Two of India and Pakistan's three wars have been fought over Kashmir. The present border bombardment, which locals describe as heavier than that during the entire 1948 and 1965 wars put together, has seen an estimated 50,000 rounds of ammunition expended so far, and heavy artillery used for the first time.
But while no formal declaration of war has been made - and few, in the sub-continent, believe it likely - there is little doubt among the soldiers entrenched in the forested mountains.
"I'm fighting a war," said Brig Jasbir Singh Lidder, as he drove along the narrow, stony road, high above the Jhelum river, to a front-line post on the Line of Control last week. "Whether it boomerangs into full-scale war is up to other people.

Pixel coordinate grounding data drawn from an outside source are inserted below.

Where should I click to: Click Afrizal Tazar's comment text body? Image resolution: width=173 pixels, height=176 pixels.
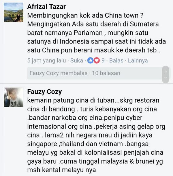pyautogui.click(x=97, y=33)
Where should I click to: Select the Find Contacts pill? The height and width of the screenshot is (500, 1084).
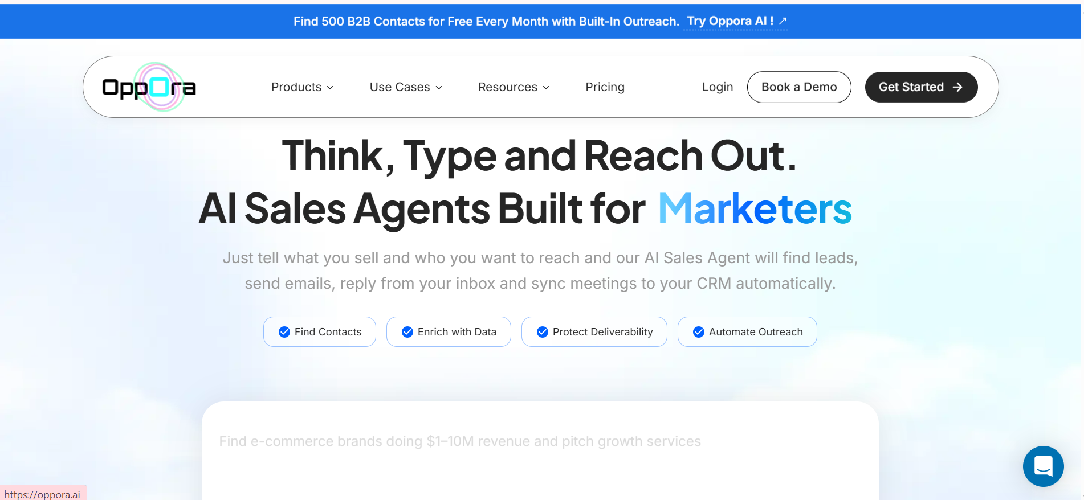[320, 332]
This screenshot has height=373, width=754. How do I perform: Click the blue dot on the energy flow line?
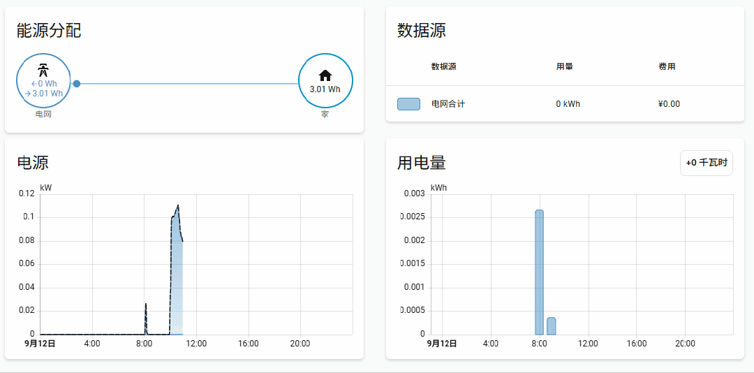77,84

But as long as my men are fighting in one of the hottest and most crucial sectors, that's the way I have to see it."
At that moment, a Pakistani gunner on the hillside across the river opened up, sending heavy machine-gun fire ricocheting off the track around us. The Sikh brigadier regularly comes under fire on that stretch of road and had been expecting the attack. "You wait, I'll see to him," he said. "My mandate is to protect the LOC - any act interfering with that will be dealt with - and dealt with forcibly."
For eight days, Brig Lidder's Blackmountain 12 Brigade headquarters, which is situated about six miles from the LOC, had been in an underground bunker as shells rained down, destroying houses in the town of Uri and spoiling the brigadier's cherished golf course in what he regards as a personal act of war. By the end of the week, most of the guns had fallen silent.

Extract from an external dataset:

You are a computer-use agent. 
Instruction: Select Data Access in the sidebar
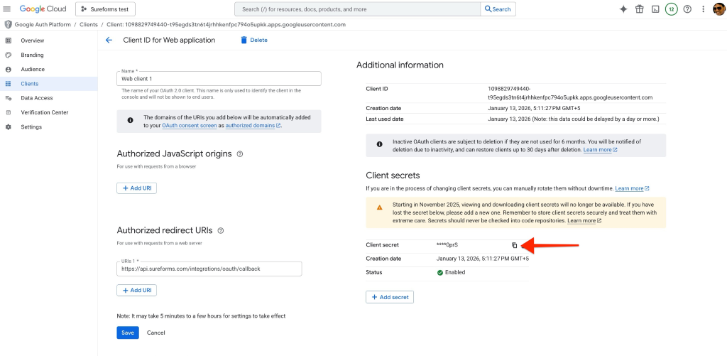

Taking advantage of what he called "the lull in the storm", Brig Lidder had offered to take me on his first inspection of the worst-hit post in his sector of the LOC.
An estimated 80,000 Indian and Pakistani troops face each other off along the LOC, which meanders from the Chanab river in southern Kashmir to the world's highest battlefield, on the Siachen glacier, bordering China.
For the past four years, as the snow melts in summer, Indian and Pakistani troops have sparred across the border in sporadic, low-intensity exchanges of fire. But although each side possesses heavy artillery - 155mm guns with a range of 22 miles - set deep inside the LOC, neither has fired them before.
At 6,500ft, the Chaukas post, which is reached by driving along the banks of the Jhelum through empty villages and orchards of pears and walnuts, has a sweeping view of Pakistan and the Pakistani gun emplacements on the opposite ridge.
Last week, the post, a small warren of sandbagged gun emplacements and communications trenches, took more than 3,000 hits. The steel-reinforced roof of a heavy artillery emplacement had caved in under an 85mm armour-piercing shell, and a bunker manned by two officers had a shell embedded in its roof, but miraculously, neither man was hurt.
The situation was further complicated last week by three massacres in Indian Kashmir, in which 79 people died. India claims, with some credibility, that the increased border fighting is part of a strategy by Pakistan to internationalise the Kashmir issue. It also dismisses as patronising the world's fears of nuclear war in the subcontinent.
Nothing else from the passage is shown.